### Problem statement
Only an exact repetition of all the entries will be accepted.

(Stored records)
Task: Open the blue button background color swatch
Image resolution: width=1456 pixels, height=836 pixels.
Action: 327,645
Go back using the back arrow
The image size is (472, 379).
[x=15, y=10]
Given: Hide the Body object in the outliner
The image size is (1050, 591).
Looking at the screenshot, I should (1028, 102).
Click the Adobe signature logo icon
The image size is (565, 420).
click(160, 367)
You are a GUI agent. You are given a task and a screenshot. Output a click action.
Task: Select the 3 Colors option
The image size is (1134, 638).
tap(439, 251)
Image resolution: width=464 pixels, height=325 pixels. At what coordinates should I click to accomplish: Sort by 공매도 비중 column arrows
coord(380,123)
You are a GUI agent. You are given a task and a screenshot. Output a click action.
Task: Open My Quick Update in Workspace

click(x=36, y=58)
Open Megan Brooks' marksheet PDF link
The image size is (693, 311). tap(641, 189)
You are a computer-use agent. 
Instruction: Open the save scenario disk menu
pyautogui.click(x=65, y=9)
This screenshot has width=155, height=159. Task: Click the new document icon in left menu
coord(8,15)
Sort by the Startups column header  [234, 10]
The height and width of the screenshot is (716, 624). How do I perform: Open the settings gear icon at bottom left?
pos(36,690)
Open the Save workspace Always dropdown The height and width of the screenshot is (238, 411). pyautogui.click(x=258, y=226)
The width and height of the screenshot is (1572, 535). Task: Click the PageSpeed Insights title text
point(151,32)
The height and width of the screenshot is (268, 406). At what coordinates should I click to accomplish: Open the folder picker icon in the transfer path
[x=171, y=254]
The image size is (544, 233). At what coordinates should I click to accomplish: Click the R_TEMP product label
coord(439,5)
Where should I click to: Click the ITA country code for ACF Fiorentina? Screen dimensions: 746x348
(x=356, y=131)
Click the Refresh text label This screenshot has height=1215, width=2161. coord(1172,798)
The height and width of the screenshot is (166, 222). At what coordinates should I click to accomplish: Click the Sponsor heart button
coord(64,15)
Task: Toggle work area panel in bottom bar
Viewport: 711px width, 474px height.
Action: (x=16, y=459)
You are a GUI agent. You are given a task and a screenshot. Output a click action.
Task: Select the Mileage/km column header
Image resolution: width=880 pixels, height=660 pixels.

### Answer
Task: Open the blue button background color swatch
Image resolution: width=1456 pixels, height=836 pixels.
Action: 327,645
Go back using the back arrow
The image size is (472, 379).
[x=15, y=10]
Given: Hide the Body object in the outliner
The image size is (1050, 591).
Looking at the screenshot, I should (1028, 102).
Click the Adobe signature logo icon
The image size is (565, 420).
click(160, 367)
You are a GUI agent. You are given a task and a screenshot. Output a click action.
Task: Select the 3 Colors option
The image size is (1134, 638).
tap(439, 251)
Image resolution: width=464 pixels, height=325 pixels. At what coordinates should I click to accomplish: Sort by 공매도 비중 column arrows
coord(380,123)
You are a GUI agent. You are given a task and a screenshot. Output a click action.
Task: Open My Quick Update in Workspace

click(x=36, y=58)
Open Megan Brooks' marksheet PDF link
The image size is (693, 311). tap(641, 189)
You are a computer-use agent. 
Instruction: Open the save scenario disk menu
pyautogui.click(x=65, y=9)
This screenshot has width=155, height=159. Task: Click the new document icon in left menu
coord(8,15)
Sort by the Startups column header  [234, 10]
The height and width of the screenshot is (716, 624). How do I perform: Open the settings gear icon at bottom left?
pos(36,690)
Open the Save workspace Always dropdown The height and width of the screenshot is (238, 411). pyautogui.click(x=258, y=226)
The width and height of the screenshot is (1572, 535). Task: Click the PageSpeed Insights title text
point(151,32)
The height and width of the screenshot is (268, 406). At what coordinates should I click to accomplish: Open the folder picker icon in the transfer path
[x=171, y=254]
The image size is (544, 233). At what coordinates should I click to accomplish: Click the R_TEMP product label
coord(439,5)
Where should I click to: Click the ITA country code for ACF Fiorentina? Screen dimensions: 746x348
(x=356, y=131)
Click the Refresh text label This screenshot has height=1215, width=2161. coord(1172,798)
The height and width of the screenshot is (166, 222). At what coordinates should I click to accomplish: Click the Sponsor heart button
coord(64,15)
Task: Toggle work area panel in bottom bar
Viewport: 711px width, 474px height.
Action: (x=16, y=459)
You are a GUI agent. You are given a task and a screenshot. Output a click action.
Task: Select the Mileage/km column header
Image resolution: width=880 pixels, height=660 pixels.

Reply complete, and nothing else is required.